Northern Missouri Has Multiple Lakes With Great Crappie Fishing Opportunities!
You don’t hear much about the rural areas of Norther Missouri. St. Louis and Kansas City seem to get all of the urban attention, and if folks talk fishing, then you can bet the Ozarks will be the first thing to come up, but did you know that northern Missouri has great crappie fishing lakes located all around?
Papermouths can be found all along the small lakes in the northern sections of the show me state.
Starting in late April, and through the month of May, Crappie can easily be caught in shallow water during the spawn.
What sets a lake apart is its ability to provide quality fishing at least three of the four seasons of a year. Ahead I will list some of the best lakes you should check out when in northern Missouri.
In the northwest corner of Clay County near Kansas City sits one of the best crappie lakes you’ve probably never heard of! Smithville is the perfect combination of contour, structure, and plenty of wind protected shallow coves allowing crappie to maintain healthy spawns year over year.
With a nice mix of both black and white crappie populations, beginners to intermediate jig fishermen will have little trouble catching fish while targeting visual laydowns and standing timber.

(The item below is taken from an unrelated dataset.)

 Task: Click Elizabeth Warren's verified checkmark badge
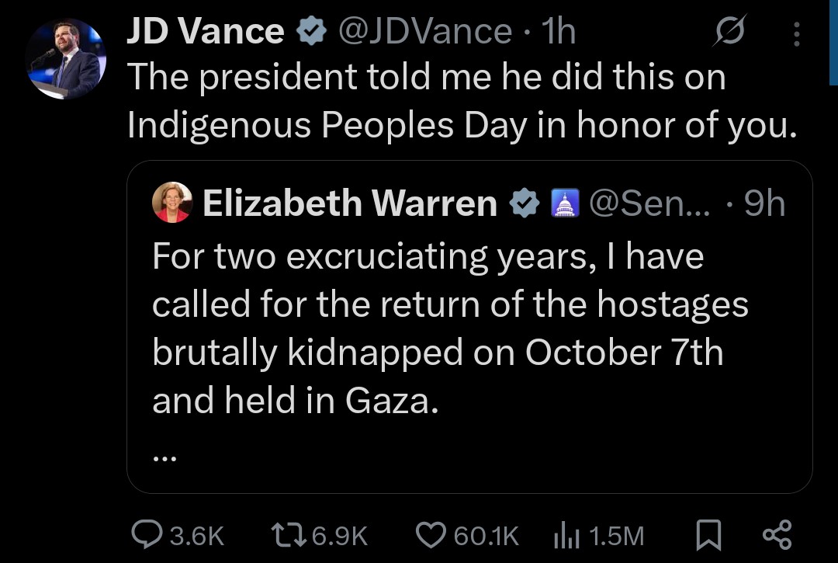coord(525,203)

Summer, like all lakes can be tough but Smithville crappie are still catchable. Focusing on structure in the twenty feet range using jigs tipped with minnows can help you stick those finnicky summertime slabs!
Fall and winter feeds bring the largest average size fish and can help you quickly fill a freezer so long as you can brave the cold.

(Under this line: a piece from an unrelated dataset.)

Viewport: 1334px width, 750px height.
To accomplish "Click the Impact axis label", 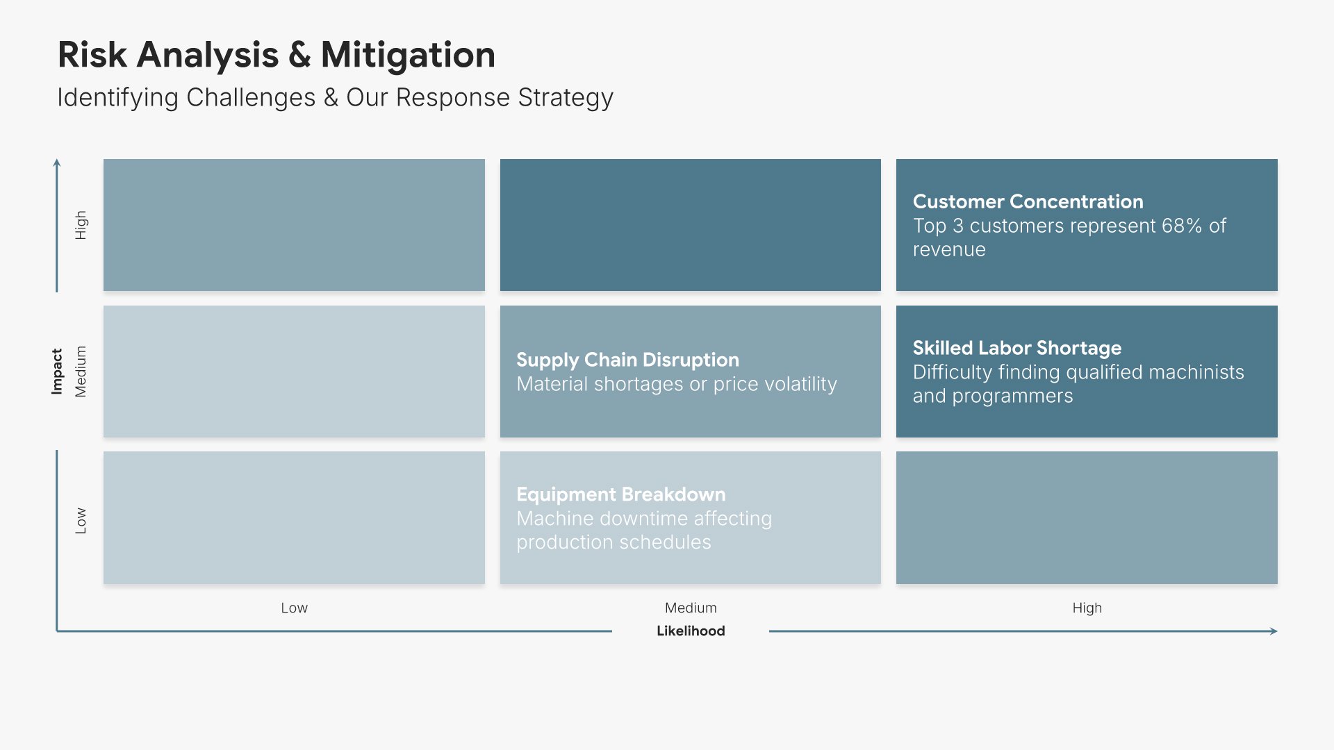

Camping is abundant and you’re only minutes away from all the things a big city has to offer if Kansas City is your thing!
In the far northwest corner of Missouri sits another hidden gem. If you’re near Nodoway County Missouri, and are looking for great crappie fishing nearby then look no farther!
With its small defined coves off the main lake, locating crappie in the spring can be almost effortless. Be prepared to catch a lot of smaller specks, but know that you’ll eventually run your jig across some really nice keepers!
The lake fishes really big and all retrieve styles will work early on in spring. Slip corking is one of my favorite methods to catching them.
On days with a strong North or South wind take caution as there is little to break up the large waves that can form when running from the dam up north so take advantage of the three boat ramps at various locations.
Thomas Hill Reservoir
Take winter time, add a coal generated power plant lake and you’ve got the perfect ingredients for a crappie haven! Thomas Hill Lake is that lake with a powerplant sitting on its southeastern shore.
If you live near Macon or Randolph counties then you have access to a lake which can produce large crappie, especially in the winter time when they’re at their thickest!
Brush piles are plentiful all around with many being visible above the surface. The bridge is also a well-known spot to catch crappie off the drops. Combine the great hybrid striper populations, one of the best lures you can use is a Shelton’s Curly Tail in 3″. The baits action will bring in plenty of both species!
Remember when dealing with a power plant lake that there are often two spawns. The coves near the powerplant discharge will have crappie laying their eggs a few weeks before the upper reaches and farthest points away.
Camping is available in case you’re just wanting to get away!
Mark Twain Lake
Sitting two hours northwest of St. Louis and a little southwest of historic Hannibal Missouri is one of the best overall fisheries in the show me state!
The Clarence Cannon Dam on the east was built for flood control and the result was an over 18,000 acre lake within the borders of Ralls and Monroe Counties.
Mark Twain has giant populations of crappie along with an above average size and they’re easy to catch so what more could you ask for?
In the spring time when the lake begins raising its levels start in the southwest arms of Brush Creek and near the Pheasant Hill Cemetery Bridge. Buck Creek will likely take an extra week or so and the spawn will be hot and heavy there! Search for visible cover the entire time.
Summer and early fall, Mark Twain Lake can be a little difficult to locate a mess of crappie, but it is still achievable. Fish during the low light hours of the day and make sure to offer the fish a large enough meal making it worth their time. A Shelton’s Curly Tail in 3″ or a small jig tipped with a live minnow is going to be your best bet!
Wintertime experiences a renaissance and can be full of incredible action when vertical jig fishing brush piles in the 12 to 20 foot range near creek channels. Save yourself some money and stick to a stinger style jig in a monkey milk like pattern.
Northern Missouri may not be the first thing you think of when it comes to planning a crappie fishing trip at first, but you can experience some serious success when visiting the lakes listed above.
If you’re visiting for the first time, try to go during the prime months like in late April or early May. Also be sure to check the rules and regulations found out the Missouri Department of Conservation.